## PROBLEM TO SOLVE:
When a line below contains the string "before", show that line.

Segment Start: DATASET RECORDS

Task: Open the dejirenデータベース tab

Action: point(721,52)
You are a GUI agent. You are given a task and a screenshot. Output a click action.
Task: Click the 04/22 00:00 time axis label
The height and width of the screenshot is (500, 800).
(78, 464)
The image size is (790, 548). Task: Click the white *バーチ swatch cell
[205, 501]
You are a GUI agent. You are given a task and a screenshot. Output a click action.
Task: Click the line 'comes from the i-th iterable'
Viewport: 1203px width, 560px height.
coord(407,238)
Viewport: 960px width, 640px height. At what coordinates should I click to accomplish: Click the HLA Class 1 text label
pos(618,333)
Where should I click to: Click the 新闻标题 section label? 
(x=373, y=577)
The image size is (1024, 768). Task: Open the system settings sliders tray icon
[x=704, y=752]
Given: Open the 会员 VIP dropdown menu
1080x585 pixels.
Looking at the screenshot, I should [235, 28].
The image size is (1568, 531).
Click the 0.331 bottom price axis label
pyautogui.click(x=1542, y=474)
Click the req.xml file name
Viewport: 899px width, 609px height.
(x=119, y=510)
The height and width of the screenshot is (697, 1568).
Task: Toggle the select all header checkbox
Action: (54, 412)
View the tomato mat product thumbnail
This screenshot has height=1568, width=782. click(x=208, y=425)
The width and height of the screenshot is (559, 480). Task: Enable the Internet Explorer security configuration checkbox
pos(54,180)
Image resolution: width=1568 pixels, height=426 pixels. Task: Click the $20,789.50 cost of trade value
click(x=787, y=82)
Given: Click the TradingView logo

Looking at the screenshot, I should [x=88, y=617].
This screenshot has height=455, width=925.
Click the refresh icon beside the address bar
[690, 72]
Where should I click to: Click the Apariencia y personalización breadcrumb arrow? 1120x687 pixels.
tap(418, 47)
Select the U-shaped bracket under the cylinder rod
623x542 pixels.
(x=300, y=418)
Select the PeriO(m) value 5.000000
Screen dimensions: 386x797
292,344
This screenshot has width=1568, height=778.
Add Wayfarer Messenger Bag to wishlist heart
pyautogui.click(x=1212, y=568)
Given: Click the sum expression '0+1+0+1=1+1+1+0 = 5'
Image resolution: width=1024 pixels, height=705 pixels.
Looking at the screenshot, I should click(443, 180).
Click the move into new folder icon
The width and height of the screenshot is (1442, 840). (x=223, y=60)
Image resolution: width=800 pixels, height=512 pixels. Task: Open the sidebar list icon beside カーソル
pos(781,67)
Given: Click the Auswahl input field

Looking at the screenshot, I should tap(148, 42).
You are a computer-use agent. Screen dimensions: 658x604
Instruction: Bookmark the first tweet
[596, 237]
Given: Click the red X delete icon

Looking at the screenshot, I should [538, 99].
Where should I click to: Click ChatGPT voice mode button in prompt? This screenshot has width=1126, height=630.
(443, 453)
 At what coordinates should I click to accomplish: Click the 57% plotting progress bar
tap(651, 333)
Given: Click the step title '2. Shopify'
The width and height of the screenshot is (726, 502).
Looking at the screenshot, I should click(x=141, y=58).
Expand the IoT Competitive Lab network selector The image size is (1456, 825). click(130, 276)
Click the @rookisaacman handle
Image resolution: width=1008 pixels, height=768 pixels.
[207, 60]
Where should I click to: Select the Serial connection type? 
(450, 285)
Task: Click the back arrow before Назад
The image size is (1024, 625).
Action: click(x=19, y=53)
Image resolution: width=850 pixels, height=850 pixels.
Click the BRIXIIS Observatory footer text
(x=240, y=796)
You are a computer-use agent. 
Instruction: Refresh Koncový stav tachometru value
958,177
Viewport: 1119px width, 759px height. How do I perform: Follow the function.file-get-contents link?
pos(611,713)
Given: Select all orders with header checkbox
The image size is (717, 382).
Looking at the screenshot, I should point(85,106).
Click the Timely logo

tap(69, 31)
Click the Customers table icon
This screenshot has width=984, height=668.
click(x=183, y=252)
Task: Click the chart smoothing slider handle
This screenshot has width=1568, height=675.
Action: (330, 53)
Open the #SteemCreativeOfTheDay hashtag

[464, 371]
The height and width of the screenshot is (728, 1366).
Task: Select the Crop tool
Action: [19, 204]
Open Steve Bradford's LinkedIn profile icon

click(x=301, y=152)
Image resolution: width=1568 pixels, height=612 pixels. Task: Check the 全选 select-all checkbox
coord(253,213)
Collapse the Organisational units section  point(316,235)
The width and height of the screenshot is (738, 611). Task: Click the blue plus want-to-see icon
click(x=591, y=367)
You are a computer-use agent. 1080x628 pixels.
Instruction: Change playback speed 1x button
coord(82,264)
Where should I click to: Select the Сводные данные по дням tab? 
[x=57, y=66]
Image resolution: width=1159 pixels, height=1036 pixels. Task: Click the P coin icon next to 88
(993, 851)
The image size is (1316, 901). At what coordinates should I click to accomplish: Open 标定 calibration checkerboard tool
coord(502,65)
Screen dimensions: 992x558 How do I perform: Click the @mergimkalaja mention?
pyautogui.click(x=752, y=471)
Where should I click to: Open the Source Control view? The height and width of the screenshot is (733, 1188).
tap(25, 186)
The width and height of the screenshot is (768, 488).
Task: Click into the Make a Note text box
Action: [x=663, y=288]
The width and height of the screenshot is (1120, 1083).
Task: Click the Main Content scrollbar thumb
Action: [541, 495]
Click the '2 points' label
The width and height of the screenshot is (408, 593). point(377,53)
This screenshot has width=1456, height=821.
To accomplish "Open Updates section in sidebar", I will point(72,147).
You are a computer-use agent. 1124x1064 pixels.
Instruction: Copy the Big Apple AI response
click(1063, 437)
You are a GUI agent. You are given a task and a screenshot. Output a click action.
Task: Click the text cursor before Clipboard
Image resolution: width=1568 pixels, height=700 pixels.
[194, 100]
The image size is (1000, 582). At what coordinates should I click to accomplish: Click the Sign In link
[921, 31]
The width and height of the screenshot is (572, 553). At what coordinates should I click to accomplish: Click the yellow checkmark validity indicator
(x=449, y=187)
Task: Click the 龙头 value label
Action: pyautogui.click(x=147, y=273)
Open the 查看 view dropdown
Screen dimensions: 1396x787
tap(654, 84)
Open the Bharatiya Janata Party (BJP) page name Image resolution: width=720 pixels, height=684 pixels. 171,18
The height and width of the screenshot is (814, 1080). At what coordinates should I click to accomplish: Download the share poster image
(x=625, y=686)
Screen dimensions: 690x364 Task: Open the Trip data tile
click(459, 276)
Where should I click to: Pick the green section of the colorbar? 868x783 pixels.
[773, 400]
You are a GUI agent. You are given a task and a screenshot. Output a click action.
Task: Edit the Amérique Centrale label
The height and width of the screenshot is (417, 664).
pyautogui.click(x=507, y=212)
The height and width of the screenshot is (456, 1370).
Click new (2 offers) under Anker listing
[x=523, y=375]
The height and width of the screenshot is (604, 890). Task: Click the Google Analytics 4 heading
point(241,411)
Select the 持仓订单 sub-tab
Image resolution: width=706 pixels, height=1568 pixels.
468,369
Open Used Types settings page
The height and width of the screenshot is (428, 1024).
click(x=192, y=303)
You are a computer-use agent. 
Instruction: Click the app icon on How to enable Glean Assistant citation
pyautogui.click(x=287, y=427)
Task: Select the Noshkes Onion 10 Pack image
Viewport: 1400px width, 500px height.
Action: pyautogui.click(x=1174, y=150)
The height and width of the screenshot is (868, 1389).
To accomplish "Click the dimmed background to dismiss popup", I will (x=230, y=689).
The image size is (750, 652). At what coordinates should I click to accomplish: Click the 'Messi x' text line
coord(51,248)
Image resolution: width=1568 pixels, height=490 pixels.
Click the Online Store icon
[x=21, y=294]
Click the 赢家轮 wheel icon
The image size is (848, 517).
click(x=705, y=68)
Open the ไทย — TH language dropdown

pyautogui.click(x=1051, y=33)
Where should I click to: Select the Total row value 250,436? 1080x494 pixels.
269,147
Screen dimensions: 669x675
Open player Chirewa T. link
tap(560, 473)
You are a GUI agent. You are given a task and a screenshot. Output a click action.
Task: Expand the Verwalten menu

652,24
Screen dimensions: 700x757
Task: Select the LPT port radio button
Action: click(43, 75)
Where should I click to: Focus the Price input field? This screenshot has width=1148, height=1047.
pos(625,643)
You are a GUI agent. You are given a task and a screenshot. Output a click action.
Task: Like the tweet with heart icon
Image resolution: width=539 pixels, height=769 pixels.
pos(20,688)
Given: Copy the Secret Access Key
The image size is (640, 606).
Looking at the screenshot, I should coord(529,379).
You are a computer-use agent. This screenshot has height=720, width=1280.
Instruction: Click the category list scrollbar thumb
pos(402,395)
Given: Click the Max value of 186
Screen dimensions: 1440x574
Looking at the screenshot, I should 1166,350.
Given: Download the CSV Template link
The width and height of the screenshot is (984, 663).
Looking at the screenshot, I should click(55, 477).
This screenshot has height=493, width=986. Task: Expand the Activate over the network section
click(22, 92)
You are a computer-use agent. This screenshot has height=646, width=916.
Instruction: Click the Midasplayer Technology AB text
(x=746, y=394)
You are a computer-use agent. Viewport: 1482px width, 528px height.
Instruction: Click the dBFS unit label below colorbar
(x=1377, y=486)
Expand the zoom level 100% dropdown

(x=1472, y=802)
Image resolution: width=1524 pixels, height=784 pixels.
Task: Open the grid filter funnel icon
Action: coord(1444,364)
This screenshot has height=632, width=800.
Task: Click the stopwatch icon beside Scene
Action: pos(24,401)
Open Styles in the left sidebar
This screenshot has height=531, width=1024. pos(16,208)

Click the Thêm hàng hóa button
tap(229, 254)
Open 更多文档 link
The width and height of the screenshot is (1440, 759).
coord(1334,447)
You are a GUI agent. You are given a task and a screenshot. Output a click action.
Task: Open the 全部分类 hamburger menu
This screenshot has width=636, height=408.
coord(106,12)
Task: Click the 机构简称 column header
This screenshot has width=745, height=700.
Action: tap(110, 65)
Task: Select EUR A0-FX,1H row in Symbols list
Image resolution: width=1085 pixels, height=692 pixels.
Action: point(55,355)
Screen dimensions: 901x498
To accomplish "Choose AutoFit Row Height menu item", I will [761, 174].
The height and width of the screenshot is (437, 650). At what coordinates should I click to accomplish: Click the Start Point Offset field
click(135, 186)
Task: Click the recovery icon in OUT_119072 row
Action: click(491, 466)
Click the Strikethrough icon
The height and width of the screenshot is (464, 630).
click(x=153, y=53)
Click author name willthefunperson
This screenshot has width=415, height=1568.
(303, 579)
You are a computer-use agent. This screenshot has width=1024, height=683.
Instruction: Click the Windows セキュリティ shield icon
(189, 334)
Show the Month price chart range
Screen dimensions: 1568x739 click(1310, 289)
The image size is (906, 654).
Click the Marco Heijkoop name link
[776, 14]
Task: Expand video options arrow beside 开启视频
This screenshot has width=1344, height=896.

Segment End: DATASET RECORDS

## OUTPUT OF THE EXERCISE:
Task: Click the back arrow before Назад
Task: Click the text cursor before Clipboard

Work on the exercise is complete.